Sel darah putih atau leukosit sangat berbeda dari eritrosit, karena adanya nukleus dan memiliki kemampuan gerak yang independen. Leukosit dapat digolongkan menjadi dua bagian, yaitu granulosit dan agranulosit. Di dalam granulosit terdapat netrofil, eosinofil, dan basofil, sedangkan pada agranulosit dibagi menjadi dua, yaitu monosit dan limfosit. Masa hidup sel-sel darah putih sangatlah bervariasi, mulai dari beberapa jam untuk granulosit, sampai bulanan untuk monosit, dan bahkan tahunan untuk limfosit. Kebanyakan sel-sel darah putih bersifat non-fungsional dan hanya diangkut ke jaringan ketika dan di mana dibutuhkan saja (Frandson, 1992).

5. Diferensiasi Leukosit

Hitungan total sel darah putih, dibuat dengan cara yang sama seperti sel darah merah. Sel darah putih memiliki jumlah yang jauh lebih sedikit jika dibandingkan dengan sel darah merah. Sel darah putih diperhitungkan dalam ribuan per milimeter kubik darah. Hitungan sel darah putih saat normal tiap mm kubik adalah 8 ribu untuk hewan ternak domba. Perhitungan diferensial dapat memberikan angka persentase tiap jenis sel darah putih. Apabila jumlah leukosit sangat jauh diatas normal bagi suatu spesies tertentu, maka perlu diselidiki sebabnya (Frandson, 1992). Netrofil mempunyai persentase kedua terbesar setelah limfosit dalam leukosit. Netrofil mengandung granula yang memberikan warna indeferen dan tidak merah ataupun biru, ini merupakan jajaran pertama untuk sistem pertahanan melawan infeksi dengan cara migrasi ke daerah-daerah yang sedang mengalami serangan oleh bakteri, menembus dinding pembuluh dan menyerang bakteri untuk dihancurkan. Limfosit merupakan sel darah putih yang mempunyai ukuran dan penampilan yang bervariasi juga mempunyai nukleus yang relatif besar yang dikelilingi oleh sitoplasma. Fungsi utama limfosit adalah responnya terhadap antigen (benda-benda asing) dengan membentuk antibodi yang bersikulasi dalam darah atau dalam pengembangan imunitas (kekebalan) seluler (Frandson, 1992). Perbandingan netrofil dan limfosit adalah ukuran yang baik untuk melihat tingkat cekaman yang diperoleh dan nilainya dipengaruhi oleh cekaman dan penyakit (Gross dan Siegel, 1983). Perbandingan antara netrofil dan limfosit pada domba menurut Schalm (1971) adalah (30/60)%. Cekaman iklim dan lingkungan seperti transportasi dan panas

13 menghasilkan perbandingan netrofil dan limfosit yang meningkat karena adanya cekaman fisiologis (Maxwell, 1983).

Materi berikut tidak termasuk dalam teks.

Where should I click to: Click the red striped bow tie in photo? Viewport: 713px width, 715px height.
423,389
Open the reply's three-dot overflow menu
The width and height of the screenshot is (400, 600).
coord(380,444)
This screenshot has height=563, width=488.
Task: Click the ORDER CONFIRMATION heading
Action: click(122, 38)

Eosinofil juga dikenal dengan nama asidofil nampak sebagai granula yang berwarna merah di dalam sitoplasma. Sel-sel ini umumnya jumlahnya tidak banyak, dapat meningkat dalam kasus penyakit-penyakit kronis tertentu, seperti infeksi oleh parasit. Eosinofil juga bersifat ameboid dan fagositik, sedangkan fungsi utamanya adalah untuk toksifikasi baik terhadap protein asing yang masuk ke dalam tubuh melalui paru atau pun saluran pencernaan, maupun racun yang dihasilkan oleh bakteria dan parasit. Dalam keadaan reaksi alergi, jumlah eosinofil akan meningkat (Frandson, 1992). Monosit merupakan sel-sel darah putih yang menyerupai netrofil, monosit akan mulai bekerja pada keadaan infeksi yang tidak terlalu akut seperti tuberkolosis. Saat monosit darah masuk ke dalam jaringan, monosit itu akan berkembang menjadi fagosit yang lebih besar yang disebut makrofag (Frandson, 1992).